Traceback (most recent call last):  File "<frozen runpy>", line 198, in _run_module_as_main
  File "<frozen runpy>", line 88, in _run_code
  File "/Users/paolopichini/Desktop/Desktop - MacBook Pro di Paolo/Coding/ML/Solo/MLpractice/venv/lib/python3.12/site-packages/ipykernel_launcher.py", line 18, in <module>
    app.launch_new_instance()
  File "/Users/paolopichini/Desktop/Desktop - MacBook Pro di Paolo/Coding/ML/Solo/MLpractice/venv/lib/python3.12/site-packages/traitlets/config/application.py", line 1075, in launch_instance
    app.start()
  File "/Users

In [3]:
# Load configuration from a JSON file
with open("config1.json", "r") as f:
    config = json.load(f)

# Access parameters like:
input_dim = config["model_params"]["input_dim"]
hidden_dim = config["model_params"]["hidden_dim"]
output_dim = config["model_params"]["output_dim"]

learning_rate = config["training_params"]["learning_rate"]
batch_size = config["training_params"]["batch_size"]
num_epochs = config["training_params"]["num_epochs"]

print("Loaded configuration:")
print(config)

Loaded configuration:
{'model_params': {'model': 'MLP', 'input_dim': 5, 'hidden_dim': 512, 'output_dim': 1}, 'training_params': {'learning_rate': 0.001, 'batch_size': 32, 'num_epochs': 100, 'optimizer': 'Adam'}, 'log_params': {'experiment_name': 'experiment_001', 'notes': 'Baseline experiment with MLP'}}


In [4]:

# Now we move onto data generation
# the idea is to first define a list of primes (p1,p2,...,pn)
# then we pick integers N and compute the remainders of N when divided by each prime
# then the pairs (N mod p1, N mod p2, ..., N mod pn) are stored as input and N is stored as output
# this will form our training dataset

# Define a list of small primes
#primes = [2, 3, 5, 7, 11]
primes = [3, 7, 13, 19, 31]

# Compute the product P = p1 * p2 * ... * pn
P = np.prod(primes)

# Check what we have done so far
print(f"Chosen primes: {primes}")
print(f"Product of primes (P): {P}")

Chosen primes: [3, 7, 13, 19, 31]
Product of primes (P): 160797


In [5]:

# Now we define a PyTorch Dataset to handle our data
# This creates a class that inherits from the `Dataset` class in PyTorch
# so that we can use PyTorch's `DataLoader` to load the data efficiently

# Define a PyTorch Dataset for our data
class ModuloDataset(Dataset):
    def __init__(self, num_samples=1000, myprimes=None):
        super(ModuloDataset, self).__init__() # Initialize the base class 'Dataset', not strictly required here but a good practice
        self.myprimes = myprimes if myprimes else primes
        self.P = np.prod(self.myprimes)
        self.samples = []

        for i in range(num_samples):
            N = random.randint(0, self.P - 1)  # Pick a random integer N
            normalized_N = 2 * (N / self.P) - 1  # Normalize & center N
            normalized_remainders = [2*(N % p)/p - 1 for p in self.myprimes]  # Compute remainders
            self.samples.append((torch.tensor(normalized_remainders, dtype=torch.float32), 
                                 torch.tensor(normalized_N, dtype=torch.float32)))  # Convert to tensors

    def __len__(self):
        return len(self.samples)  # Return the total number of samples

    def __getitem__(self, idx):
        return self.samples[idx]  # Return the (input, output) pair at index `idx`

# Create the dataset
dataset = ModuloDataset(num_samples=10,myprimes=primes)

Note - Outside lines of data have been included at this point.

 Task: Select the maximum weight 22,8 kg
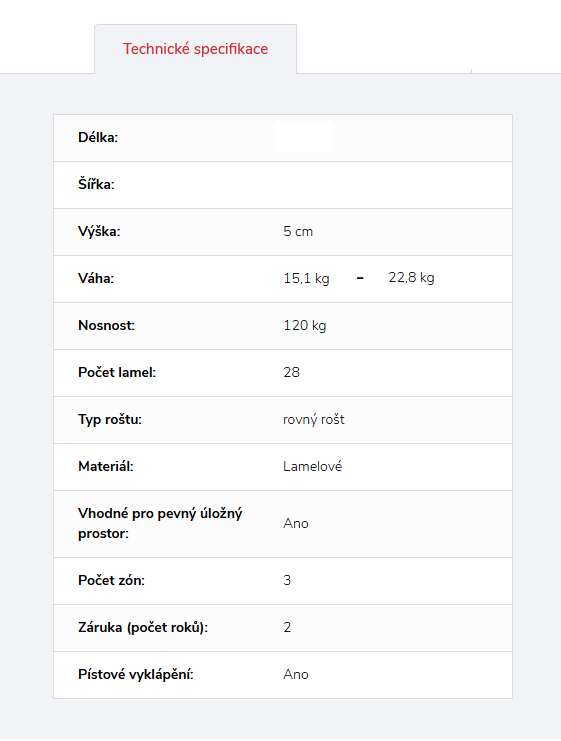[x=411, y=277]
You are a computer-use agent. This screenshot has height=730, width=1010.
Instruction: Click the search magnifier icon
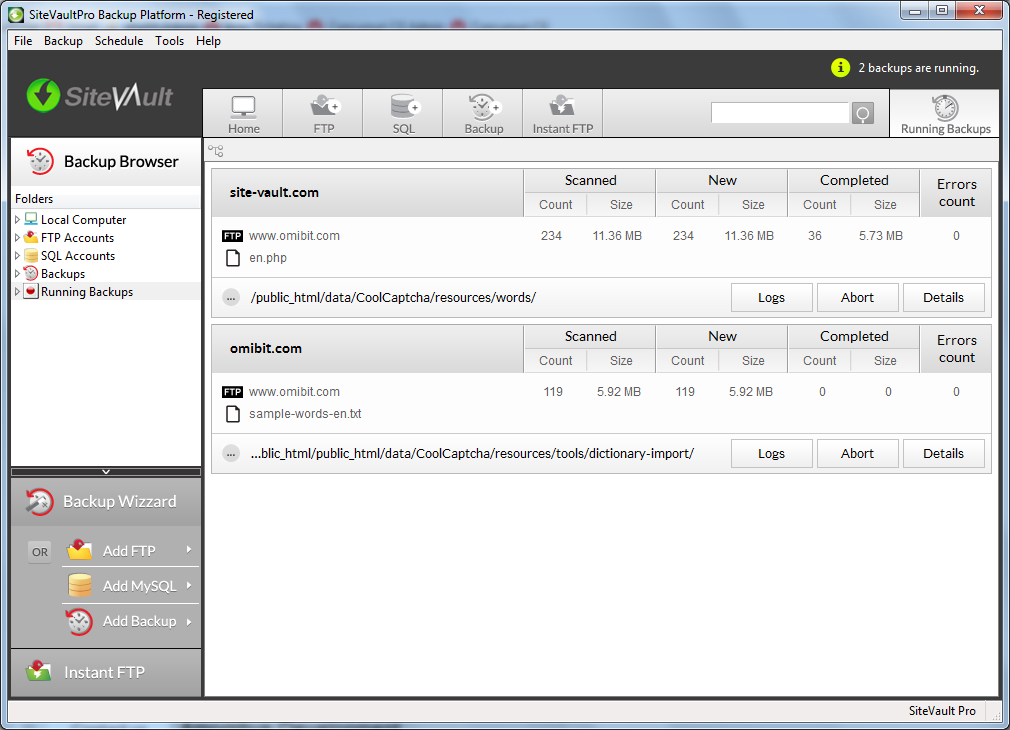tap(862, 114)
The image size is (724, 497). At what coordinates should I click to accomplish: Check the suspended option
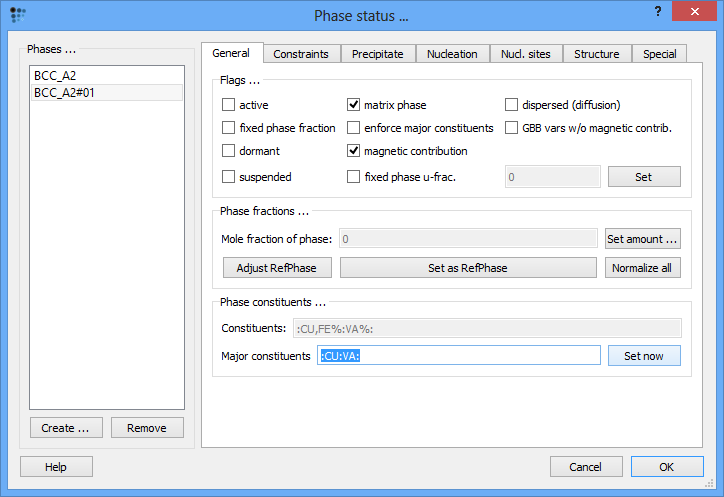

# Check some rescaled samples
for i in range(min(3,len(dataset))):
    print(f"Sample {i}: Input (moduli) {dataset[i][0]}, Output (N) {dataset[i][1]}")

# Check some samples without rescaling
for i in range(min(3,len(dataset))):
    print(f"Sample {i}: Input (moduli) {(torch.tensor(primes)*dataset[i][0]+torch.tensor(primes))/2}, Output (N) {(torch.tensor(int(P))*dataset[i][1]+torch.tensor(int(P)))/2}")

# Check the samples above are consistent
checksample0 = (torch.tensor(int(P))*dataset[0][1]+torch.tensor(int(P))).item()/2
print(f"Check first sample: {[checksample0 % p for p in primes]} from {checksample0}")

Sample 0: Input (moduli) tensor([-0.3333, -0.4286, -0.3846, -0.4737,  0.8710]), Output (N) 0.28164082765579224
Sample 1: Input (moduli) tensor([-1.0000, -0.7143,  0.2308,  0.7895, -0.6774]), Output (N) -0.3841676115989685
Sample 2: Input (moduli) tensor([ 0.3333, -0.7143, -0.8462, -0.6842,  0.2258]), Output (N) 0.7091239094734192
Sample 0: Input (moduli) tensor([ 1.,  2.,  4.,  5., 29.]), Output (N) 103042.0
Sample 1: Input (moduli) tensor([ 0.,  1.,  8., 17.,  5.]), Output (N) 49512.0
Sample 2: Input (moduli) tensor([ 2.,  1.,  1.,  3., 19.]), Output (N) 137411.0
Check first sample: [1.0, 2.0, 4.0, 5.0, 29.0] from 103042.0


In [6]:

# Now we define the DataLoaders to load the data efficiently during training
# This will allow us to load the data in batches, shuffle it, etc.

# Create a DataLoader to load the dataset in batches
batch_size = min(32, len(dataset))  # Number of samples per batch
print(f"Batch size: {batch_size}")

dataloader = DataLoader(dataset, batch_size=batch_size, shuffle=True)

# Check one batch of data
for batch in dataloader:
    inputs, targets = batch  # Unpack batch
    print(f"Batch Inputs (moduli): {inputs.shape}")  # Should be (batch_size, num_primes)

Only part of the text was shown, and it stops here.